Meta developing AI agent to shop and act on users’ behalf

Meta is developing a consumer-facing AI agent codenamed 'Hatch' that would autonomously handle tasks like shopping, payments, and document work on behalf o...

Meta is developing a consumer-facing AI agent codenamed “Hatch” that would autonomously handle tasks like shopping, payments, and document work on behalf of users, according to a report from The Information published on May 5. The project represents Meta’s most direct attempt yet to bring the capabilities of open-source agent platforms like OpenClaw to its billions of users in a more accessible package.

Meta developing AI agent to shop and act on users' behalf

From Sandbox to Shopping Cart

The Hatch agent is being trained in simulated web environments modeled after platforms such as DoorDash and Etsy, according to reporting from The Information. Meta aims to complete internal testing by June. The agent is designed to make proactive decisions and retain memory across sessions, allowing it to act without repeated prompting.
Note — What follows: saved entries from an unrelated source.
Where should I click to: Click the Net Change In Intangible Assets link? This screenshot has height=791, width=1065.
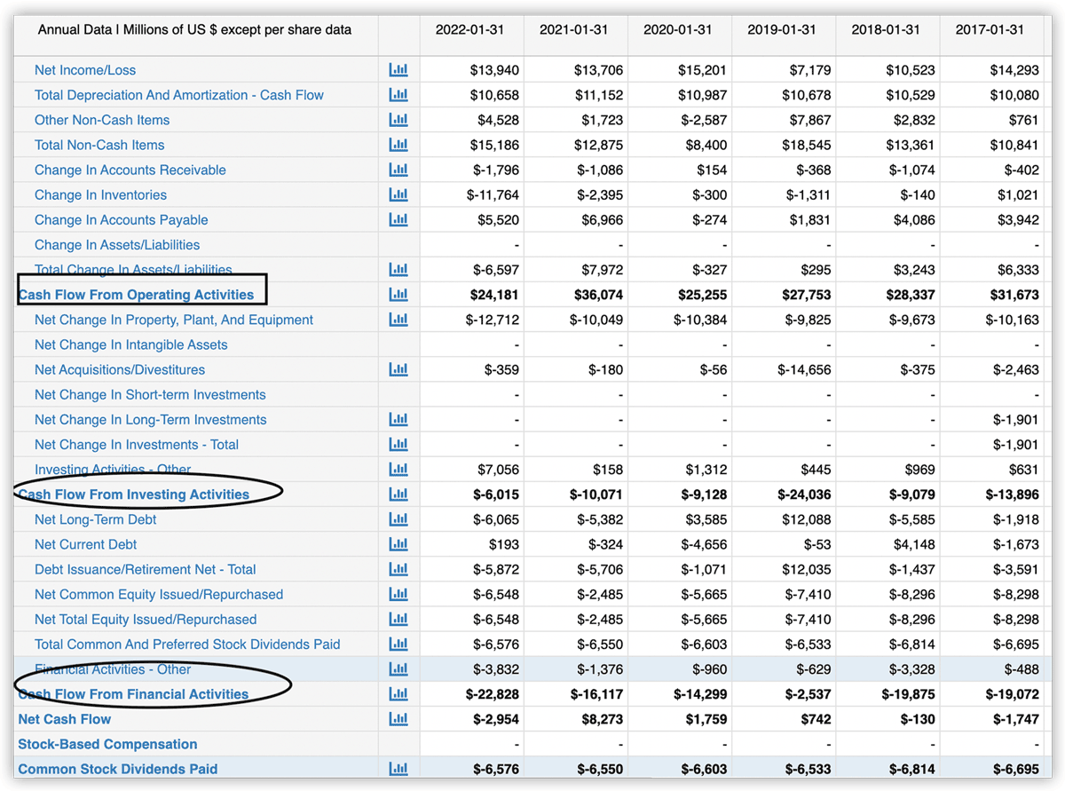pos(130,344)
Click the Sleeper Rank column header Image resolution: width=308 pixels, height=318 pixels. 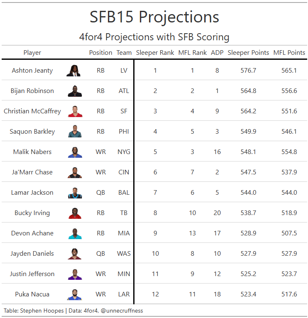point(155,53)
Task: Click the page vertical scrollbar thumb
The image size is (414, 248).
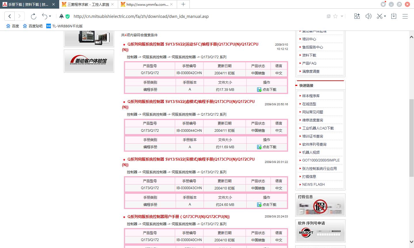Action: coord(411,138)
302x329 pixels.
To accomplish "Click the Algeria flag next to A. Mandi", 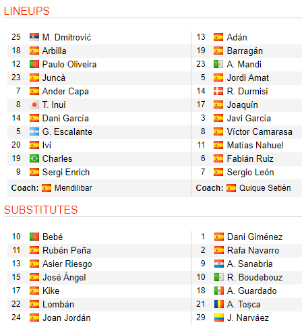I will (x=218, y=64).
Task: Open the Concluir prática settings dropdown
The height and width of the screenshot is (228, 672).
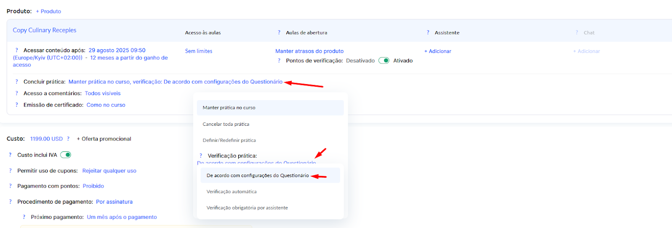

Alongside Hatch, Meta is building an agentic shopping tool for Instagram that would let users click on products in Reels or feeds and complete purchases without leaving the app. The company plans to launch the shopping feature before the fourth quarter of this year, positioning it as a direct challenge to TikTok Shop.

Zuckerberg’s Agent Vision

The development follows CEO Mark Zuckerberg’s comments during Meta’s first-quarter earnings call on April 28, where he laid out his ambitions for personal AI agents. “Our goal is not just to deliver Meta AI as an assistant, but to deliver agents that can understand your goals and then work day and night to help you achieve them,” Zuckerberg said. He described OpenClaw — the fast-growing open-source agent that gained widespread popularity after launching in January — as offering “a very exciting glimpse of what types of things should be possible” but “pretty rough” to set up.

Meta plans to eventually power Hatch with its Muse Spark model, the first release from Meta Superintelligence Labs, which launched in April as a multimodal reasoning model with native support for tool use and multi-agent orchestration.

The Competitive Landscape

The move places Meta alongside several major companies racing to deploy autonomous AI agents for consumers. Amazon has its “Buy for Me” agent, while Walmart is building agent-completed shopping within its own platform. OpenClaw, meanwhile, has become a benchmark in the space — an MIT-licensed, open-source system that runs locally and connects through messaging apps to perform tasks ranging from email triage to browser automation. Meta’s advantage lies in its distribution: more than three billion daily active users across its family of apps.